[START OF RECORDS PROVIDED]

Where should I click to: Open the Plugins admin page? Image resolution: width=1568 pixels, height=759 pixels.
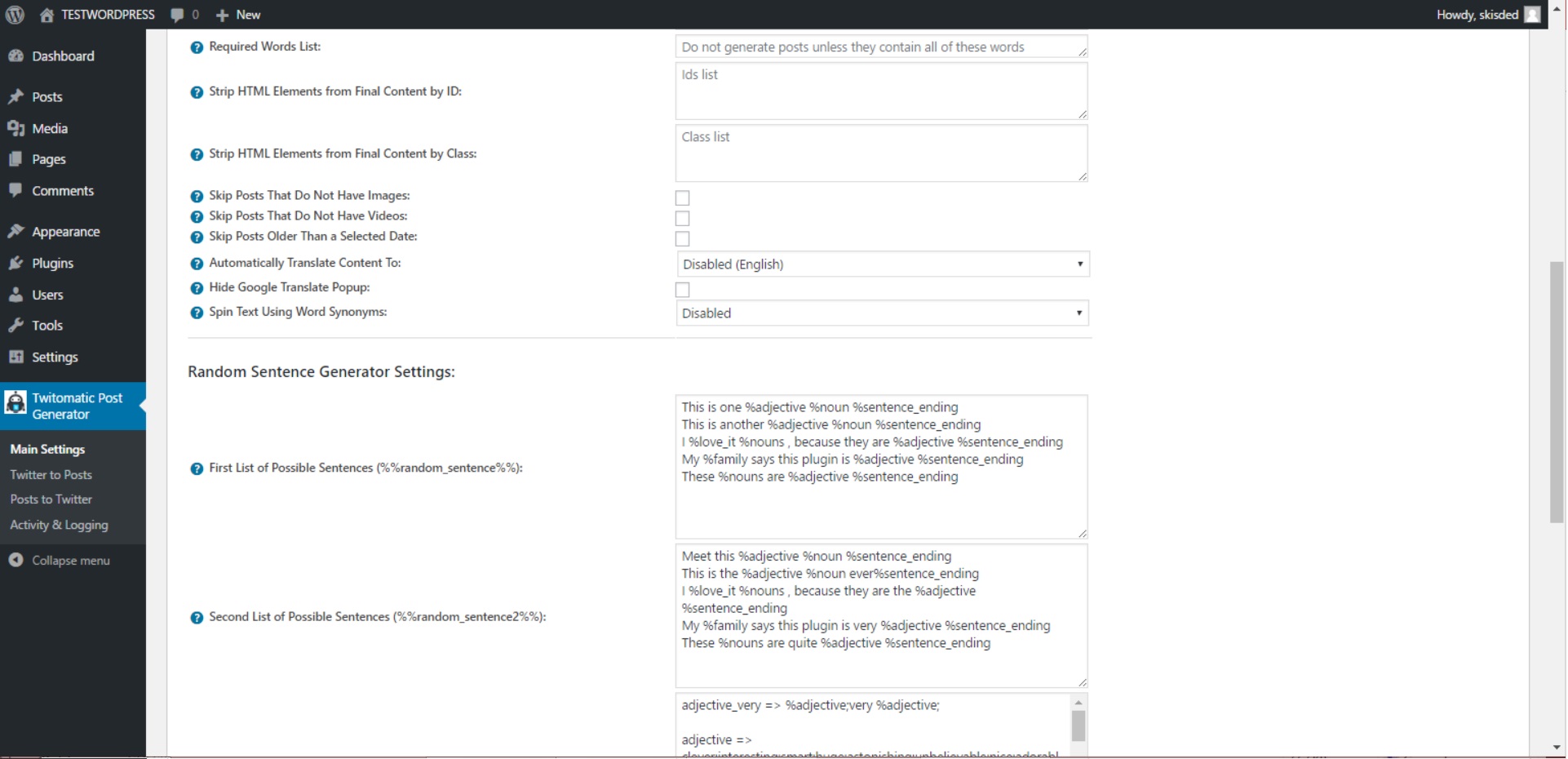52,264
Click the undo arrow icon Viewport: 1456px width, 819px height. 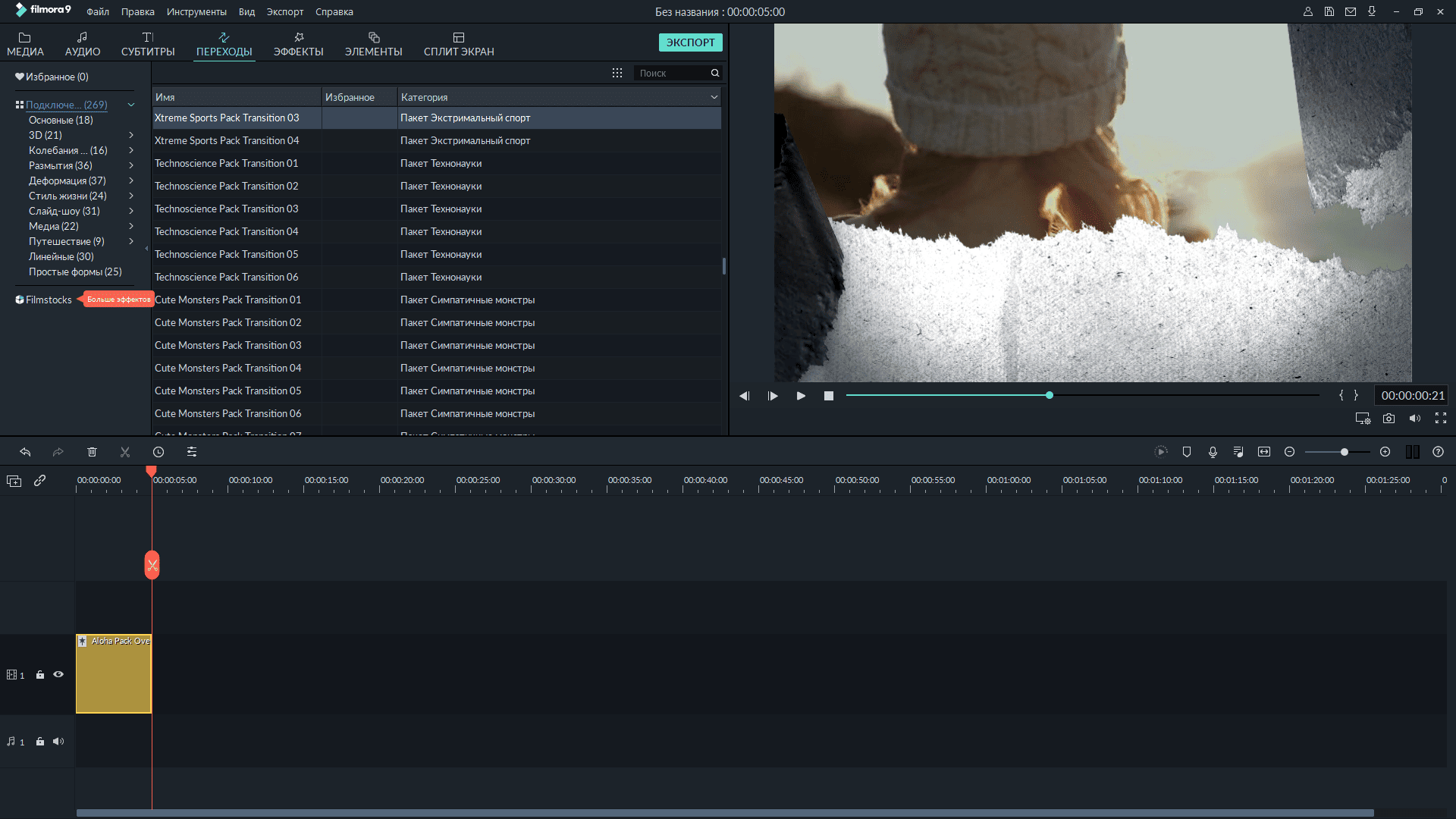(25, 452)
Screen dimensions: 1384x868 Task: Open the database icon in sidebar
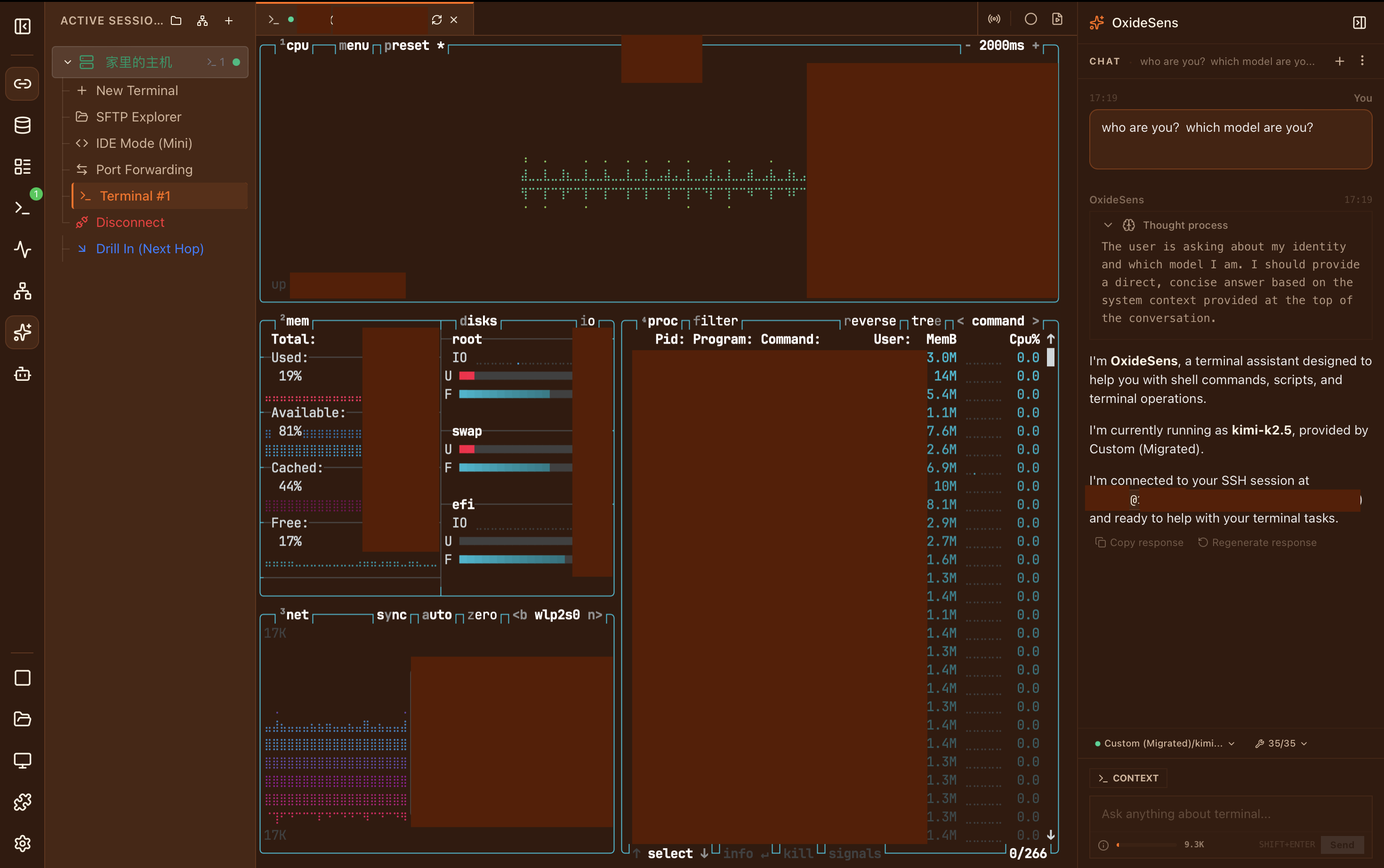(23, 125)
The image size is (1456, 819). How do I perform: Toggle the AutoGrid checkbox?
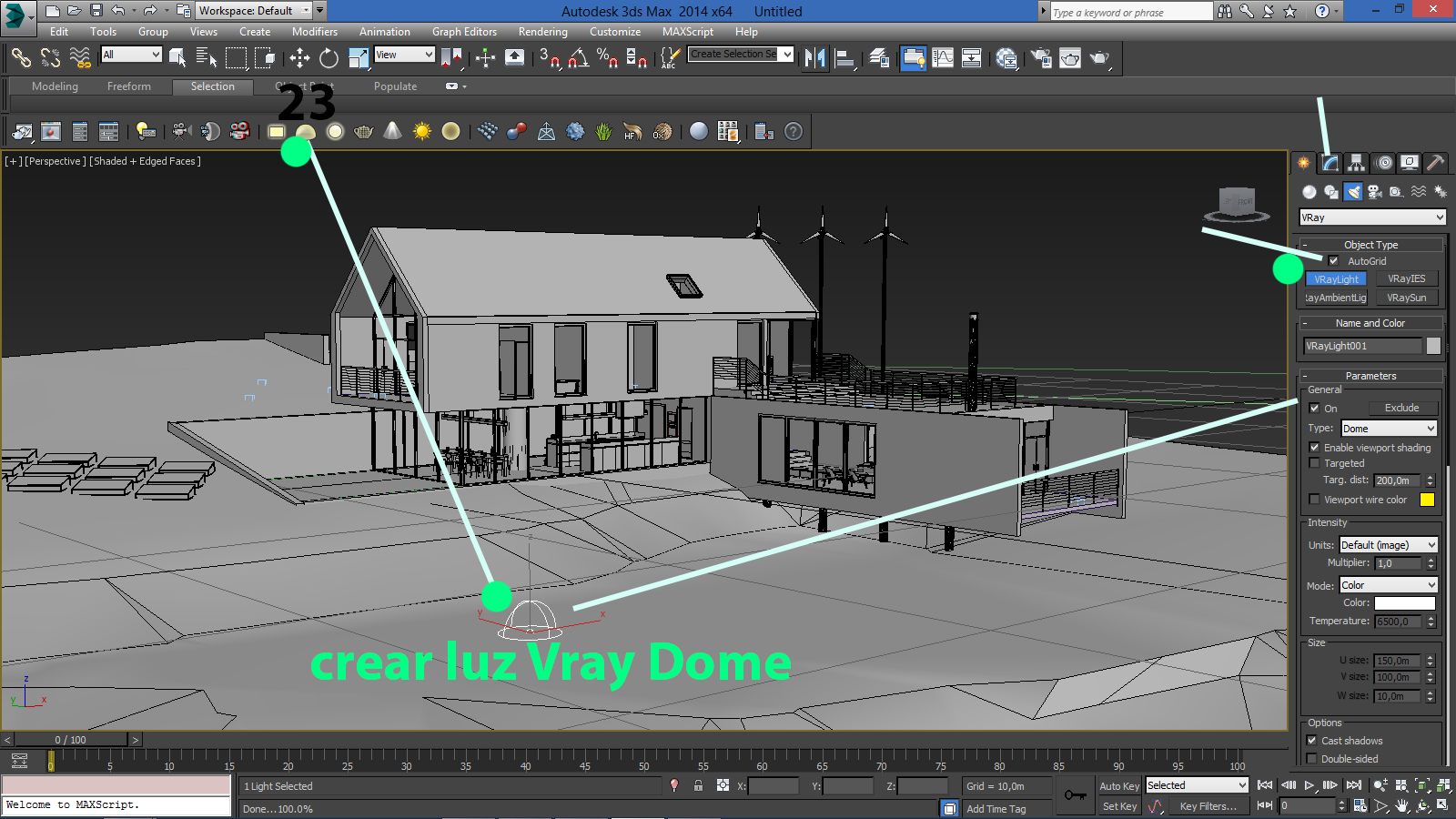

[END OF RECORDS PROVIDED]

• [DIRECTION]
Count the lines in the records above that contain the word "Open", and reply with the number alone.

• [ANSWER TO THIS TASK]
2